Aug 25, 2010 07:09 GMT  ·  By

The global tendency today is to get to a completely clean energy, for the industry and for people's homes and transportation, by developing wind and solar power.

As research evolves, it develops even more advanced wind and solar energy production and in the near future this green energy will take over fossil fuels, believes Nobel laureate Walter Kohn, PhD.

In the last ten years, photovoltaic energy production increased globally by almost 90 percent and wind energy by about 10 percent so Kohn predicts that these two energies will bloom during the next decade and beyond.

“These trends have created two unprecedented global challenges: one is the threatened global shortage of acceptable energy, the other is the unacceptable, imminent danger of global warming and its consequences,” he said.

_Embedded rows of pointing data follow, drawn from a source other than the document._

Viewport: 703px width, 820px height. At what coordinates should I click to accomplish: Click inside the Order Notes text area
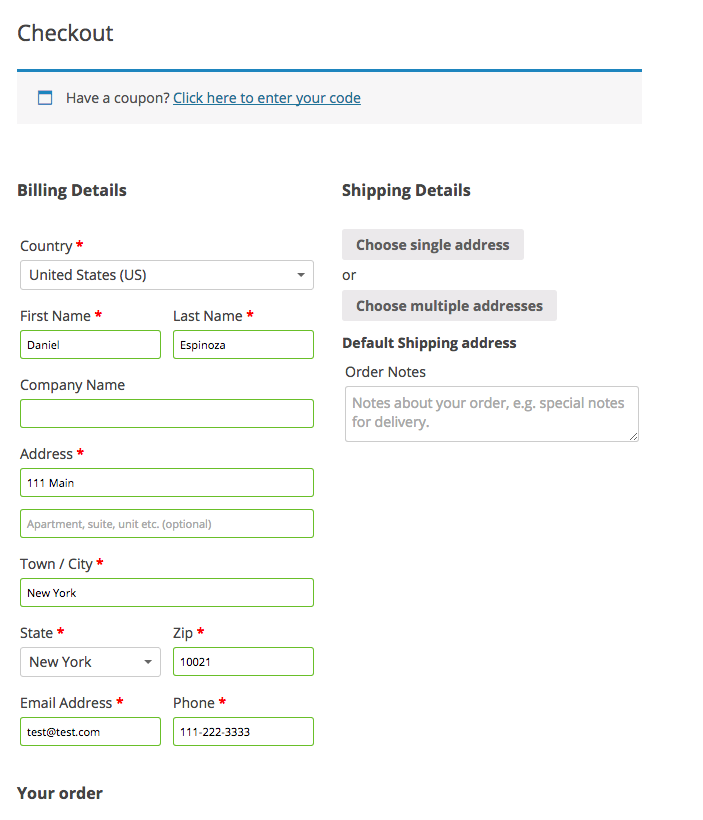tap(490, 413)
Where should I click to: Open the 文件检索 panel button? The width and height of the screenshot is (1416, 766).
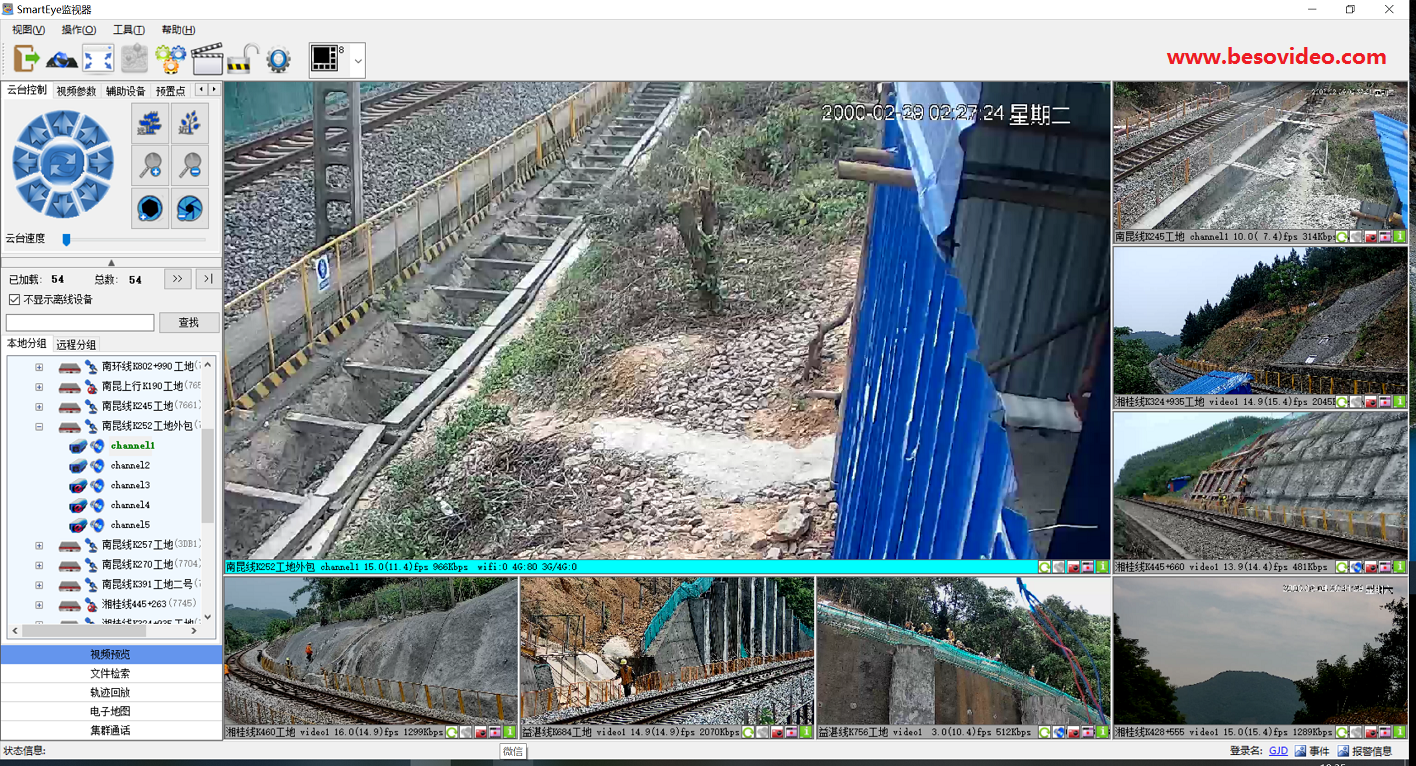tap(110, 674)
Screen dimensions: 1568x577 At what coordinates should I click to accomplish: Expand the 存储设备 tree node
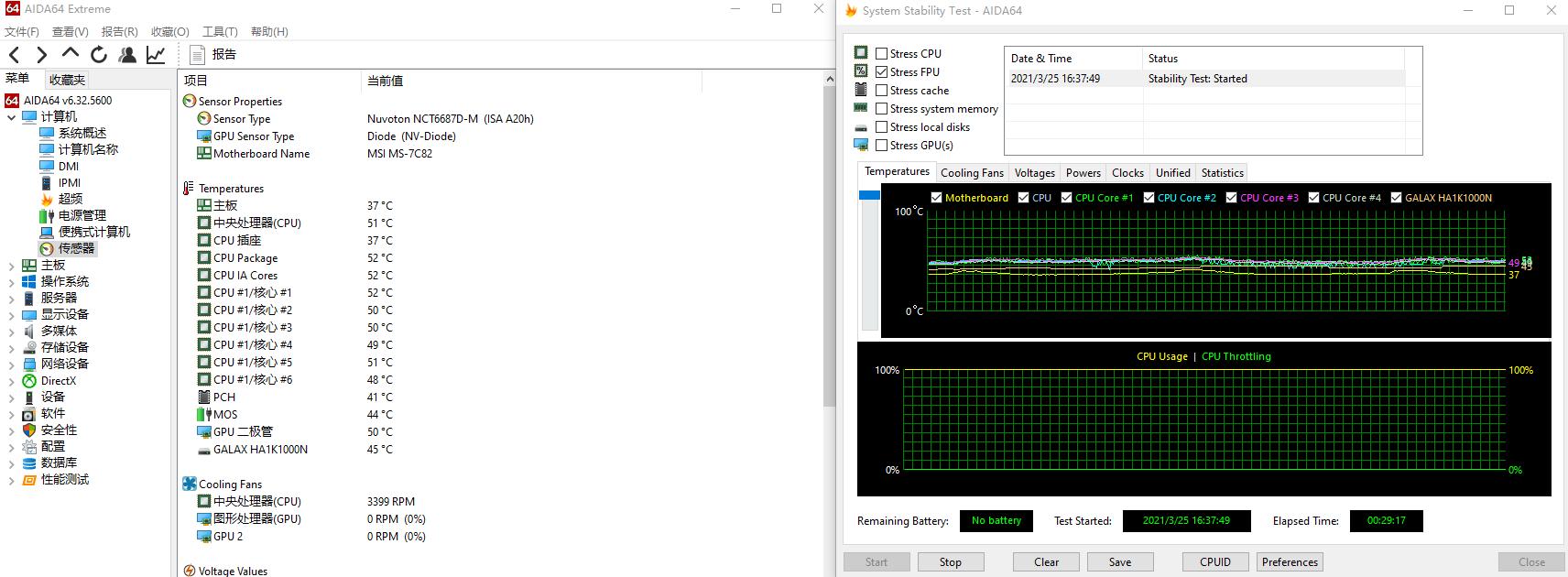(11, 348)
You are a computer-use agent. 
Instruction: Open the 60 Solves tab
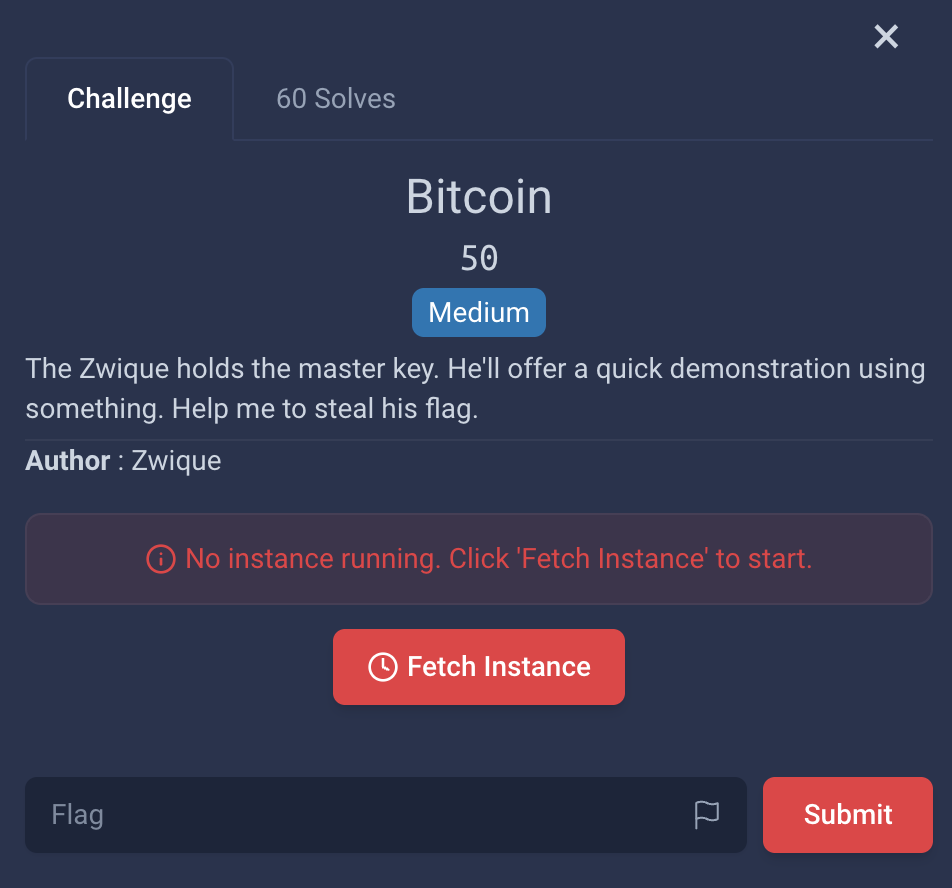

At the symposium of the American Chemical Society’s 240th National Meeting, Kohn said that another problem is the reduction of individual energy consumption, mainly in the developed countries where the population is nearly stable.

He gave the example of the US per capita consumption of gasoline, “approximately 5 times higher than the global average”.

“The less developed world, understandably, aims to bring their standard of living to a level similar to that of the highly developed countries; in return they should stabilize their growing populations.”

Kohn said that he believed that if the research and the development of alternative energies continues at the current rate, it is possible that sometime soon, solar and wind could become the world's main energy sources.

Kohn works at the University of California, Santa Barbara, and in 1998, he shared the Nobel Prize in Chemistry.

He said that in the next 10 to 30 years, our current global energy consumption, which is now 60 percent out of oil and natural gas production, will attain its peak after which it will rapidly decline.

“The most obvious [response to these challenges] is continuing scientific and technical progress providing abundant and affordable alternative energies, safe, clean and carbon-free,” he added, and because these challenges are taking global proportions, the scientists' work should enjoy an international support and cooperation.

For now, Walter Kohn declares himself impressed by the students on his campus that are spending their own money to solarize a sports building.

“When it comes to providing leadership by young people in the area of energy conservation and energy efficiency and global warming — they are fantastic,” he said.

“It is a major social commitment for our times.”